Art Garfunkel has urged estranged partner and childhood friend Paul Simon to get in touch with him. The pair has been at odds in recent years, with Simon choosing to carry on as a solo performer, resulting in Garfunkel lobbing some pretty fierce and very public jabs at Simon.
During a chat with American Songwriter, Garfunkel was praised at earning a standing ovation every time he sings the Simon-written Simon & Garfunkel masterpiece, “Bridge Over Troubled Water.” Garfunkel explained, “Paul’s just a great writer, and when his great writing happens for me in my heart and mind, I deliver the exciting song. A good singer, that would be me, makes a powerful song. I started thinking of what Paul was really talking about. It’s very sad that we don’t talk, too. Some of his lines kill me. In 'The Sound Of Silence,' the fourth verse: 'Silence like a cancer grows.' We never speak these days, Paul and I. And yet he wrote, 'Silence like a cancer grows.' It’s sad how true it was years later. 'Bridge Over Troubled Water' has these things: I’ll be your friend when you’re in trouble. Well, I’m in trouble now that I’m 78, Paul. If Paul is supposed to be my friend, give me a phone call, Paul. Read this American Songwriter interview and give me a phone call. . . It’s been a while.”
Garfunkel was asked what he remembered 45 years on about Simon & Garfunkel's initial reunion track — the 1975 Top 10 hit “My Little Town”: “Well, it was surprisingly black. I remember it as black. I felt that this one’s not going to be melodic at all. I know they love Simon & Garfunkel’s sweet tooth. We could be funky and pretty in a surprising way that’s quite witty when we want to be, and we use it a lot. But here’s one that hardly has any of that. It’s done very sparingly. And then it gets real pretty. It’s sweet stuff in a careful way that fits the lyric. It’s bitter. It’s about how unimaginative they were, where I come from. Now you know my friend Paul. He’s had an angry side of how unimaginative they were, those people where I come from.”
Like many Simon & Garfunkel fans that love the duo's periodic reunions, the ultimate wish for many is to see the two reunite for their first full-fledged studio album since their 1970 multi-platinum swan song, Bridge Over Troubled Water. Good friend and one of Garfunkel's major solo collaborators, singer-songwriter Jimmy Webb, told us that a Simon & Garfunkel reunion album could only be a win-win situation: “Anything you hear about them is only. . . It's like taking a snapshot on an ongoing train-wreck. I think it would be great for them to make another album, and I think maybe. . . maybe they'll both realize that someday at the same time. There's a complex relationship there; there's a lot I don't know about it, and it would be a great thing, I think a great thing if they for them and the fans if they did another record.”

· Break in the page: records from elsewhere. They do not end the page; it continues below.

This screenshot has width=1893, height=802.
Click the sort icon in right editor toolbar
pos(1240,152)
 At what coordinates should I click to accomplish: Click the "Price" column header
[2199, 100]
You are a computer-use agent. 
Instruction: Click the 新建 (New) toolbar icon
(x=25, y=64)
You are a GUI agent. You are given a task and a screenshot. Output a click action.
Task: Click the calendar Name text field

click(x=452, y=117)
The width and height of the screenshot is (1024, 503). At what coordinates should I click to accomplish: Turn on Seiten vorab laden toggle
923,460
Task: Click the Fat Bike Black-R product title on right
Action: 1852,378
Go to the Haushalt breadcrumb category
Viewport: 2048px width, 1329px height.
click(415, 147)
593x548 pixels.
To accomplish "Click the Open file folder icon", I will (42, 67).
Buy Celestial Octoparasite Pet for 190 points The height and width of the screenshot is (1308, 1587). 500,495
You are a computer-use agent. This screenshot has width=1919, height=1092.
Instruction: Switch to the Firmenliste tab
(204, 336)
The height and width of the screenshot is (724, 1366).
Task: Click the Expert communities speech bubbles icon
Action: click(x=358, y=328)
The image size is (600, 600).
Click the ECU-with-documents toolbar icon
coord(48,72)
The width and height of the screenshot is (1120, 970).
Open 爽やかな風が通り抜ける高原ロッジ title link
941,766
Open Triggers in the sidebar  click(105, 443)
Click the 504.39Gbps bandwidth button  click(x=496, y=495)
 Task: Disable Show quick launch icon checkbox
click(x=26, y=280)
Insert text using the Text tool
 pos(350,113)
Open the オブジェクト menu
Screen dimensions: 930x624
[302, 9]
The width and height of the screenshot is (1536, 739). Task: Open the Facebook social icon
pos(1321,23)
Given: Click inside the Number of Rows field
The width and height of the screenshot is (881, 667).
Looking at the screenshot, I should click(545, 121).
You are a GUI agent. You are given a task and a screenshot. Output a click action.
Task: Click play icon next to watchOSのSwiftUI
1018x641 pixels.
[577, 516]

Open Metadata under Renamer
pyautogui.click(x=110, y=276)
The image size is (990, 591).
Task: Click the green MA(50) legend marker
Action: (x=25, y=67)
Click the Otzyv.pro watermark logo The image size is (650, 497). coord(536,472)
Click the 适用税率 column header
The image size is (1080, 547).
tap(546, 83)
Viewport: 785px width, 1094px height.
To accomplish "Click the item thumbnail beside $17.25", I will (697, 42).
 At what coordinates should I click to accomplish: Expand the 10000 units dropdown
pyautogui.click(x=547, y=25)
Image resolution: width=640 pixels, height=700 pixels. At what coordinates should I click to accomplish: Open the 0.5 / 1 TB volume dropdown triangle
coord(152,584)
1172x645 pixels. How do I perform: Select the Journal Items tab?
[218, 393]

When we last caught up with Art Garfunkel — who has grabbed headlines over the past few years by slamming Simon for refusing to commit to a Simon & Garfunkel reunion — we asked him about the status of his relationship with Paul Simon these days: “I observe myself as a man who is devoted to music and musicianship. And if somebody is your old friend from the old neighborhood, and he’s a brilliant musician, you are very deeply connected to him. Because the music has captured you. So, I can see how much a blood brother Paul Simon is because his musicianship is first rate.”